线粒体脂肪酸代谢对琥珀酸/线粒体ROS的调控机制作为心肺复苏后心肌氧化应激损伤防治靶点的研究

We confirmed that regulating mitochondrial respiratory chain electron transfer reduced mitochondrial ROS generation and alleviated myocardial oxidative stress injury after cardiopulmonary resuscitation. The abnormal electron leakage of mitochondrial respiratory chain is the main source of excessive mitochondrial ROS generation, but the upstream regulation mechanism remains unclear. Studies showed that abnormal succinate formation provided overloaded electronics to mitochondrial respiratory chain, leading to excessive ROS formation. The generation of succinate was related to mitochondrial fatty acid metabolism which was the main way of mitochondrial metabolism after ischemia /reperfusion. So, we thought whether myocardial succinate and mitochondrial ROS were decreased through regulating mitochondrial fatty acid metabolism after cardiopulmonary resuscitation? What is the mechanism? The preliminary experiment showed that myocardial succinate was significantly increased after cardiopulmonary resuscitation 1h, and inhibition of mitochondrial fatty acid metabolism evidently reduced the level of succinate and alleviated post-resuscitation myocardial oxidative stress injury. Based on the findings, we hypothesized that inhibition of mitochondrial fatty acid metabolism alleviated myocardial oxidative stress injury after cardiopulmonary resuscitation via reducing mitochondrial succinate / ROS formation. This study elucidates the mechanism of mitochondrial fatty acid metabolism regulating succinate / mitochondrial ROS in a rat model of cardiac arrest and the ischemia /reperfusion model of myocardial cell/mitochondria , in order to provide new way for prevention and treatment of myocardial oxidative stress injury after cardiopulmonary resuscitation.

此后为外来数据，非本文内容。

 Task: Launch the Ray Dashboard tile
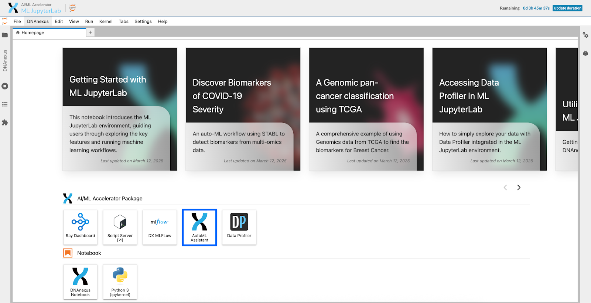click(x=80, y=227)
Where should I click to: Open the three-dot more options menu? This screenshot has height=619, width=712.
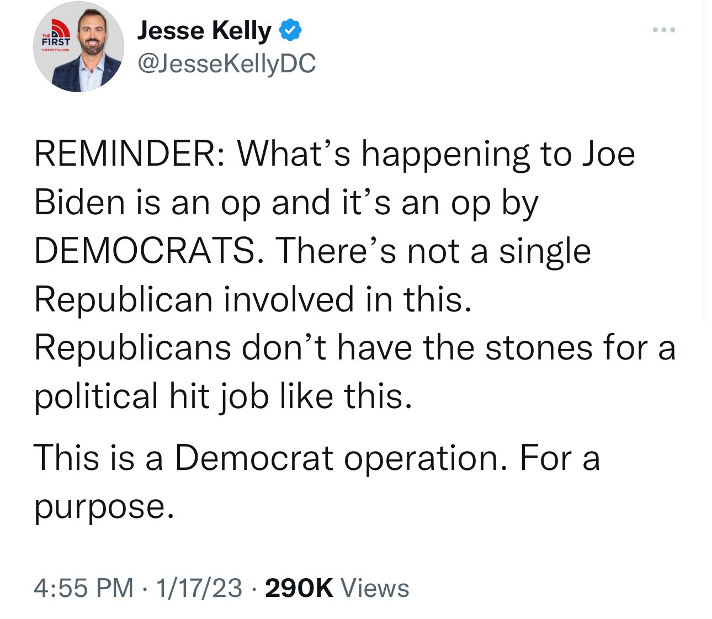click(x=663, y=30)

我们已证实，调控线粒体呼吸链电子传递可减少心肺复苏后心肌线粒体ROS生成，改善心肌氧化应激损伤。线粒体呼吸链电子传递中异常的电子漏出是线粒体ROS生成的主要来源，但其上游调控机制仍不清楚。研究认为，琥珀酸的异常生成可为线粒体呼吸链提供大量的电子，形成过量ROS。而琥珀酸的增生与缺血再灌注后线粒体以脂肪酸代谢为主的代谢转变相关。那么，可否通过调控线粒体脂肪酸代谢，减少心肺复苏后心肌琥珀酸及线粒体ROS生成？机制是什么？预实验显示，大鼠心肺复苏后1h心肌琥珀酸水平显著升高；抑制线粒体脂肪酸代谢，可显著减少琥珀酸水平，改善心肌氧化应激损伤。由此我们提出假说：抑制线粒体脂肪酸代谢可通过减少琥珀酸/线粒体ROS生成，改善心肺复苏后心肌氧化应激损伤。本项目拟在大鼠心肺复苏模型、心肌细胞及线粒体水平上，阐明线粒体脂肪酸代谢对琥珀酸/线粒体ROS的调控机制，为心肺复苏后心肌氧化应激损伤的防治提供新的靶点。